◆ SOURCE TEXT
1. I use google voice + Obihai 110 (highly recommend) as a free land-line, google voice will forward calls to both my cellphone and panasonic 7644M.
2. I have one cellphone paired directly with 7644M with link-to-cell.
3. Finally, I use link-to-cell to pair my computer with 7644M, so as to make computer calls with skype, etc.
Below are the results for this setup, I numbered them corresponding to the above 3 different ways of using the phone.
1. There is no problem using GV this way, I read from one previous review that if GV forwards calls to both a landline and a mobile-phone, there will be a glitch that the other side cannot hear your voice. But in my case, GV forwards calls to google chat (which is converted by ohihai 110 to voip signal), and mobile phone. And there isn't any glitch at all. When receiving a call, usually 7644M would ring first, then after 2-3 seconds, my cellphone rings, I can pick-up either phone to answer the call.
2. Basic feature of link-to-cell phones, works like a charm, really easy to setup. One thing worth mentioning is its ability to transfer contacts from mobile phone to landline. However, to copy all contacts together as a whole to 7644M, your phone need to support PBAP (phone book access profile), which seems not existing in my cellphone. So I have to transfer contacts individually. Another good thing is you can make multiple calls using different handset at the same time. For example, if one handset is making calls using cellphone signal, another handset can still use the land-line to call someone else. I believe there can be 3 simultaneous calls (1 land line, 2 link-to-cell) at maximum.
3. This is like using it as a bluetooth headset paired to computer. The manual doesn't mention anything about it, but it turns out working well. Here are the steps to achieve this. First, use link-to-cell to pair the phone with your computer. After pairing is successful, your computer will automatically install the drivers for this blue-tooth handset. Then in the sound and recording devices, you should be able to see one new device named blue-tooth hands free audio. Now, if you want to chat on skype with this handset, dial a random number (I dialed 1) using the handset via the computer link-to-cell, since this is an empty number, you will not be connected to anyone. But after a few beeps, the handset will establish a voice connection to your computer. You can now chat via skype or any other chatting software with your handset, assuming you have properly setup the sound devices within these softwares.
One major problem using it with skype is that the handset would hang up either when skype finishes a call or when there is no call and no sound from computer for like 10 seconds. This means after you dialing 1 with the handset, you need to dial the person you need to call immediately on computer, and the connection only last one call, after which you need to repeat again to establish connection. The numberpad on handset works with some lag in skype. I guess there is some workaround for skype to maintain a constant or automatic connection, but didn't figure out how.

◆ WHAT THE EXERCISE ASKS
In the phone setup review, what must a cellphone support to copy all its contacts to the 7644M at once?

Stored items

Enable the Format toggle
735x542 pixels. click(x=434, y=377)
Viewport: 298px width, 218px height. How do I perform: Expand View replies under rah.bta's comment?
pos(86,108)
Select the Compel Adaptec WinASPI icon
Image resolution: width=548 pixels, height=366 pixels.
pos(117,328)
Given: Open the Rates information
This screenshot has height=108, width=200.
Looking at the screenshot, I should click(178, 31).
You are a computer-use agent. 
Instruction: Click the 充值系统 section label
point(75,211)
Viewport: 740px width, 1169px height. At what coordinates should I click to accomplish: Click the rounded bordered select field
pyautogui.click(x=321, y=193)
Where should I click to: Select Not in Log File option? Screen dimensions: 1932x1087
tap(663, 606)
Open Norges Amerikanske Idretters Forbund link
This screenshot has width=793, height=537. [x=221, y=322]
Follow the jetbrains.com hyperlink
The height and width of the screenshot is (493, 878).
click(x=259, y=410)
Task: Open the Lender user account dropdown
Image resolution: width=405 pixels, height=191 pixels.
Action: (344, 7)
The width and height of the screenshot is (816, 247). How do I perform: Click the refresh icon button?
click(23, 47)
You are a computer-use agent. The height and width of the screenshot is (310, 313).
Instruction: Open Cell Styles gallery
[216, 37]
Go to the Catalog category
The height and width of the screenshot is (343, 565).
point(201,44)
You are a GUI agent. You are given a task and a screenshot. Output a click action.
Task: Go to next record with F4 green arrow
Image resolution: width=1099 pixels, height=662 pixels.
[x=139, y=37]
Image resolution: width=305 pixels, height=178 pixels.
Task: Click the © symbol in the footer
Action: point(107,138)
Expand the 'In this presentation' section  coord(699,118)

◆ SOLVED EXERCISE
PBAP (phone book access profile).